Segments an image or batch of images using CLIPSeg.
"""
def segment_image(self, images, text, threshold, binary_mask, combine_mask, use_cuda):
from transformers import CLIPSegProcessor, CLIPSegForImageSegmentation
out = []
height, width, _ = images[0].shape
if use_cuda and torch.cuda.is_available():
device = torch.device("cuda")
else:
device = torch.device("cpu")
dtype = comfy.model_management.unet_dtype()
model = CLIPSegForImageSegmentation.from_pretrained("CIDAS/clipseg-rd64-refined")
model.to(dtype)
model.to(device)
images = images.to(device)
processor = CLIPSegProcessor.from_pretrained("CIDAS/clipseg-rd64-refined")
pbar = comfy.utils.ProgressBar(images.shape[0])
autocast_condition = (dtype != torch.float32) and not comfy.model_management.is_device_mps(device)
with torch.autocast(comfy.model_management.get_autocast_device(device), dtype=dtype) if autocast_condition else nullcontext():
for image in images:
image = (image* 255).type(torch.uint8)
prompt = text
input_prc = processor(text=prompt, images=image, return_tensors="pt")
# Move the processed input to the device
for key in input_prc:
input_prc[key] = input_prc[key].to(device)
outputs = model(**input_prc)
tensor = torch.sigmoid(outputs[0])
tensor_thresholded = torch.where(tensor > threshold, tensor, torch.tensor(0, dtype=torch.float))
tensor_normalized = (tensor_thresholded - tensor_thresholded.min()) / (tensor_thresholded.max() - tensor_thresholded.min())

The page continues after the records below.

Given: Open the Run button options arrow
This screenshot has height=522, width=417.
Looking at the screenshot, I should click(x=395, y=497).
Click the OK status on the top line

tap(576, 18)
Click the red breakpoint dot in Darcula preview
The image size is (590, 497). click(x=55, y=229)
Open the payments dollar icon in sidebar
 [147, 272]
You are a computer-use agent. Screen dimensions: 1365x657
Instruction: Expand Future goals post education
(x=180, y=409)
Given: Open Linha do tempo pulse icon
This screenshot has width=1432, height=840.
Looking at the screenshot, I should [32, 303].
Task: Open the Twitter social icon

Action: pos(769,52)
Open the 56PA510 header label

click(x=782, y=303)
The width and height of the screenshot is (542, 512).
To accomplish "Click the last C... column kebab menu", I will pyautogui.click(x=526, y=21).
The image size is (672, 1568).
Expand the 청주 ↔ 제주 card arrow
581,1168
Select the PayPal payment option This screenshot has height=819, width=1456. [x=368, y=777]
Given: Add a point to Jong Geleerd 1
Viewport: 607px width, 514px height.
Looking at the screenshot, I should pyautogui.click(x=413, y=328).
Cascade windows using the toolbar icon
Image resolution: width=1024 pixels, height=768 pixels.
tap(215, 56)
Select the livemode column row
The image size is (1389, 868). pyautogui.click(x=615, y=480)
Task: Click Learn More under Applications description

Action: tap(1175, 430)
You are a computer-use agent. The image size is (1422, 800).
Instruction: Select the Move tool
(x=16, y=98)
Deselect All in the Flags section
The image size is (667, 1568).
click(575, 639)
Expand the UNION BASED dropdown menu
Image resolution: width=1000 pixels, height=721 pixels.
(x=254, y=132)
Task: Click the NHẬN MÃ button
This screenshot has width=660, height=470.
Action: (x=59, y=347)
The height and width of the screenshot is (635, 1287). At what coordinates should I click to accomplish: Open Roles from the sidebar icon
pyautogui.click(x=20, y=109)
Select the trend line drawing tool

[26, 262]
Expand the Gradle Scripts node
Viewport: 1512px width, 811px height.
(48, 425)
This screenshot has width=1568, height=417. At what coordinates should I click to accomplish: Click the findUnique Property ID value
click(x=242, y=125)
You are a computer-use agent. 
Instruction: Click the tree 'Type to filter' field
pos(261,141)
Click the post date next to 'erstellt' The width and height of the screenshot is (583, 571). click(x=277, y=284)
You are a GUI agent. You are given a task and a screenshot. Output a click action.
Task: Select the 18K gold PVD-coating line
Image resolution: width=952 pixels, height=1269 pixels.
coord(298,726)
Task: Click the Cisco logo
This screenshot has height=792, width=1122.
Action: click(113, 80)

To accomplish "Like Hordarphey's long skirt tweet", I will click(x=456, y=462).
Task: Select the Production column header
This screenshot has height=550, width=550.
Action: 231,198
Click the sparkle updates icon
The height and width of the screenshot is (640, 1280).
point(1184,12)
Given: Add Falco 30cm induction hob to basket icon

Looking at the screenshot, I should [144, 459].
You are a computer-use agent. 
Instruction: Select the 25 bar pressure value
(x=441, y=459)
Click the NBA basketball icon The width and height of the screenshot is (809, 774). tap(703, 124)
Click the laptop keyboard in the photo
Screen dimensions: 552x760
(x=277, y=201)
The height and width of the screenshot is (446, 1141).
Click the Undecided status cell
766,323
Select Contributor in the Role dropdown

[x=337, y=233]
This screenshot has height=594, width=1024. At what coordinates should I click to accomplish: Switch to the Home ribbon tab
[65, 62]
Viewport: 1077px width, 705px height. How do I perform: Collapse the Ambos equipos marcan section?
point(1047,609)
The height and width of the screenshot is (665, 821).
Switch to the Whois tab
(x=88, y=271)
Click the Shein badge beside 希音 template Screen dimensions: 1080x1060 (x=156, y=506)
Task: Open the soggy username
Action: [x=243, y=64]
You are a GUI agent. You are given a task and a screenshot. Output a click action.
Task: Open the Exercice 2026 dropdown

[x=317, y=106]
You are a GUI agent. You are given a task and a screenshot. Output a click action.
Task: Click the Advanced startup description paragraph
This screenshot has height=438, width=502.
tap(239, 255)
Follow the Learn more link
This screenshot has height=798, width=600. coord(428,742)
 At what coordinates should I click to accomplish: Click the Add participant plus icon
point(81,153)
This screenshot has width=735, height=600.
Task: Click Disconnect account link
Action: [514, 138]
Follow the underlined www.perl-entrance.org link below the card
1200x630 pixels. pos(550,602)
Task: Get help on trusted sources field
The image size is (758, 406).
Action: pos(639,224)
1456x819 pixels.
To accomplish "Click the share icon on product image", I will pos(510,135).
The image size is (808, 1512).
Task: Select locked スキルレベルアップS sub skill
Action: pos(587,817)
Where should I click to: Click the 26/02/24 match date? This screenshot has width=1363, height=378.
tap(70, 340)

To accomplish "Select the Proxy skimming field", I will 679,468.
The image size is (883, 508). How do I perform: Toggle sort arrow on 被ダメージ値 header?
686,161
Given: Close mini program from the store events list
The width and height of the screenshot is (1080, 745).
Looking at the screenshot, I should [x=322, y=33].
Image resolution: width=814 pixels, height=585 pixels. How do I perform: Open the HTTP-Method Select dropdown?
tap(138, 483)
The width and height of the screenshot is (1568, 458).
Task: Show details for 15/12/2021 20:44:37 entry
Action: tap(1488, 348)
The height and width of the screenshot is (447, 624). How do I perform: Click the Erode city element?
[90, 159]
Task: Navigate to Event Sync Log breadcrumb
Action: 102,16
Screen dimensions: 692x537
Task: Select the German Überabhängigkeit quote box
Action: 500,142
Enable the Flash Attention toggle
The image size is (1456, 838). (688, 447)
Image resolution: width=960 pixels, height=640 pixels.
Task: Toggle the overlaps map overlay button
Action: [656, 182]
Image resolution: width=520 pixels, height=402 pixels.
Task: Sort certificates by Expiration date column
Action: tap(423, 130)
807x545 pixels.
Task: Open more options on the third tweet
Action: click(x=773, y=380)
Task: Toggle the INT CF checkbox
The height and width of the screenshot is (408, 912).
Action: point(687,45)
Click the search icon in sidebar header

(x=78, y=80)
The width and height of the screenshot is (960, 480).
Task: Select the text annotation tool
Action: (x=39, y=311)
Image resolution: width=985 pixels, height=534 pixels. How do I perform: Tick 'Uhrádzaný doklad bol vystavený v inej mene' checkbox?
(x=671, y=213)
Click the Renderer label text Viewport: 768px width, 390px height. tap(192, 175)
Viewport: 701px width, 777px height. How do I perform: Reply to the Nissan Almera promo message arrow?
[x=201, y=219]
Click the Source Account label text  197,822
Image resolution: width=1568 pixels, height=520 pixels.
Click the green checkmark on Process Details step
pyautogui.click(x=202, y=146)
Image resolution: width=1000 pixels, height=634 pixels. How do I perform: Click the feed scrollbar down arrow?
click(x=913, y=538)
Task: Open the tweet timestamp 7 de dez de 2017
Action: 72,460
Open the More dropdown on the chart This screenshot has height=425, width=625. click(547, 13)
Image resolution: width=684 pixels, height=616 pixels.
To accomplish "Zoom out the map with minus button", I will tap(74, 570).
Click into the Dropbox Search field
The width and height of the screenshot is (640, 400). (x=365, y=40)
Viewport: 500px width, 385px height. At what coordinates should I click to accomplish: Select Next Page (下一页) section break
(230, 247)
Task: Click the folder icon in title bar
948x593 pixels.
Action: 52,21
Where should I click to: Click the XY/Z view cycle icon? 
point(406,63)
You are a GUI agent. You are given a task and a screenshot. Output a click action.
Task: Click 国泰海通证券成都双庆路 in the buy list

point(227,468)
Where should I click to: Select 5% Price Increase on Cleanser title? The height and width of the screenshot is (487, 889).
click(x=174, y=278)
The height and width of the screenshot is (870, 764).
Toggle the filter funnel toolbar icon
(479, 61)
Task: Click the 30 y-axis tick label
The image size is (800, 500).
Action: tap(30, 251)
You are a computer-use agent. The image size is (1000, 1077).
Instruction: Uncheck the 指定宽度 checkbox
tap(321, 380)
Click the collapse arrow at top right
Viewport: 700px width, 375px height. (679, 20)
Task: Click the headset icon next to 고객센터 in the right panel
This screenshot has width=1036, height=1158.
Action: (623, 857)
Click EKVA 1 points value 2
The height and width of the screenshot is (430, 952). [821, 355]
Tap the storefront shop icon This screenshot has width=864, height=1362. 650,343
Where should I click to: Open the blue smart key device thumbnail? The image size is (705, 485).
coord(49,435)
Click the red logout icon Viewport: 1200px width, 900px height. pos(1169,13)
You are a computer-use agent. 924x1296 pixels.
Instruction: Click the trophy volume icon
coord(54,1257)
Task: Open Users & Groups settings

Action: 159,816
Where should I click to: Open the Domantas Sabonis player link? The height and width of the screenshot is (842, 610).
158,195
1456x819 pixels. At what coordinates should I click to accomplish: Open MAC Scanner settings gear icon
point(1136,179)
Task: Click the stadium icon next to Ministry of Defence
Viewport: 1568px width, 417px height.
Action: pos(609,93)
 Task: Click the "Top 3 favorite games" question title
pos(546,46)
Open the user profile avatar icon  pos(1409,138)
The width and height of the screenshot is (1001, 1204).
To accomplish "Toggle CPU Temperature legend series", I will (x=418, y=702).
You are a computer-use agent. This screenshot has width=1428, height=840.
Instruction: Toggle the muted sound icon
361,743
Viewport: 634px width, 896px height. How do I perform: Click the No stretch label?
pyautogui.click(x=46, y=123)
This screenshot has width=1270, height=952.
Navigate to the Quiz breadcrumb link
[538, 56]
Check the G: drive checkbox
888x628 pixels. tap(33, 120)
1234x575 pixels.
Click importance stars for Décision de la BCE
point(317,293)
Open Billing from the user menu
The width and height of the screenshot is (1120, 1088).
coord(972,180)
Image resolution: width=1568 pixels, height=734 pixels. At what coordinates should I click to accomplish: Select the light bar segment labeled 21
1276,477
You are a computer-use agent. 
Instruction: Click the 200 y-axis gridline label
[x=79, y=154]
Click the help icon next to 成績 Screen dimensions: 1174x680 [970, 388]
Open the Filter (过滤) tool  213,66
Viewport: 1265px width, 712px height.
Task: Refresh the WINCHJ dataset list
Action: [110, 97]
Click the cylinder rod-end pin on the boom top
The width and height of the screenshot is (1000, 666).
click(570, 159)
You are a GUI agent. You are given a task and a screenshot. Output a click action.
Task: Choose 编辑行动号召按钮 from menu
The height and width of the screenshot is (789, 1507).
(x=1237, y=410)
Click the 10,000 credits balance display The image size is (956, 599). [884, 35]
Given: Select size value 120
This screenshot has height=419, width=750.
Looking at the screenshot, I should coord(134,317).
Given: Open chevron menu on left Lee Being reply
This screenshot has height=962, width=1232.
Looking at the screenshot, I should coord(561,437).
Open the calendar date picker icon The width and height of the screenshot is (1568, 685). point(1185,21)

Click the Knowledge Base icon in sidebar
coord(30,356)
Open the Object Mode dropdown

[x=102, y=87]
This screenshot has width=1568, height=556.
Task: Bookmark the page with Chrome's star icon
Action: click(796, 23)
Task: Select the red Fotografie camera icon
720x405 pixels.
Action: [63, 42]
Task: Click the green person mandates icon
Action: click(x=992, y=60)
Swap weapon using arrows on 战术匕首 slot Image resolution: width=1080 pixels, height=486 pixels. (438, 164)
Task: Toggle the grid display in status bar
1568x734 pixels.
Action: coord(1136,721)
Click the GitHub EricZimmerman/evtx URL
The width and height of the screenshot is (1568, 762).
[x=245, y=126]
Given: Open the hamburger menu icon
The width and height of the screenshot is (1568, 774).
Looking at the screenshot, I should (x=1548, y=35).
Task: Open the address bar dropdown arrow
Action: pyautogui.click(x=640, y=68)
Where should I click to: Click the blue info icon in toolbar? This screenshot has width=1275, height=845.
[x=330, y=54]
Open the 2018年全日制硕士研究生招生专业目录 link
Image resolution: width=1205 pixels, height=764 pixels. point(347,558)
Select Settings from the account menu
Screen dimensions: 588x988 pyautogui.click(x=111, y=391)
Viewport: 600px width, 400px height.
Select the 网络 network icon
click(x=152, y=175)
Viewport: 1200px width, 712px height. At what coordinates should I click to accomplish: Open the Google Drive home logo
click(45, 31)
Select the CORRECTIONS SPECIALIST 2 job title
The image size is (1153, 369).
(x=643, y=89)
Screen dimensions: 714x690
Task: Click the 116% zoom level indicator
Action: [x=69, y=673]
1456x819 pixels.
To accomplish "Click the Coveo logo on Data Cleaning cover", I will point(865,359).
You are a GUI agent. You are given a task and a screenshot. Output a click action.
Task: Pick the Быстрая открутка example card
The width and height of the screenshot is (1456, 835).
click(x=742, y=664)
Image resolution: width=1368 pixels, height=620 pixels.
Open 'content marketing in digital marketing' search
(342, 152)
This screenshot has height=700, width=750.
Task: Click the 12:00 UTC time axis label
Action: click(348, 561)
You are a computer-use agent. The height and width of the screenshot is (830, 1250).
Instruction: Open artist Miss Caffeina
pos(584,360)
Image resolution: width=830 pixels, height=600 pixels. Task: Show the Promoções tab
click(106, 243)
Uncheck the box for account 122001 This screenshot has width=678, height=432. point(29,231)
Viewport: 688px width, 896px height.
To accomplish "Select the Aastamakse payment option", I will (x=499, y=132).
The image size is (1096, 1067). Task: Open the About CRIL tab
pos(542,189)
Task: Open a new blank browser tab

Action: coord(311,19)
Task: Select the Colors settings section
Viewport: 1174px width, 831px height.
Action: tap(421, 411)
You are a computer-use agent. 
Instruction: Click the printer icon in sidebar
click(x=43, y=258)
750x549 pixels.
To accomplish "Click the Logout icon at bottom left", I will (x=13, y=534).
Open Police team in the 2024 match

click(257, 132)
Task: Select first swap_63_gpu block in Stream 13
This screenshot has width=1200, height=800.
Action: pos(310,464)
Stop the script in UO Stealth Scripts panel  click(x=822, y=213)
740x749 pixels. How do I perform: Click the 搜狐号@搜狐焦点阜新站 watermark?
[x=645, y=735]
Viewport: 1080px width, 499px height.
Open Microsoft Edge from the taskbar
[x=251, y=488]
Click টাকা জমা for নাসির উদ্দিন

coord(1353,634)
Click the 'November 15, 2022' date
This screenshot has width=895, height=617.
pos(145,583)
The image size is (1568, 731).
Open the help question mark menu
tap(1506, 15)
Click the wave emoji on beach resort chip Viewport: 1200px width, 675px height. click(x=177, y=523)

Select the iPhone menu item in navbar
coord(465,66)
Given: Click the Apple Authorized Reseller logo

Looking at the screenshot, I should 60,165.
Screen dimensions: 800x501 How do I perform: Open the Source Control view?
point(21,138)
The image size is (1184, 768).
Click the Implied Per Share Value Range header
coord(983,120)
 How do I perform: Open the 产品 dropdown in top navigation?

tensor = tensor_normalized
# Resize the mask
if len(tensor.shape) == 3:
tensor = tensor.unsqueeze(0)
resized_tensor = F.interpolate(tensor, size=(height, width), mode='nearest')
# Remove the extra dimensions
resized_tensor = resized_tensor[0, 0, :, :]
pbar.update(1)
out.append(resized_tensor)
results = torch.stack(out).cpu().float()
if combine_mask:
combined_results = torch.max(results, dim=0)[0]
results = combined_results.unsqueeze(0).repeat(len(images),1,1)
if binary_mask:
results = results.round()
return results,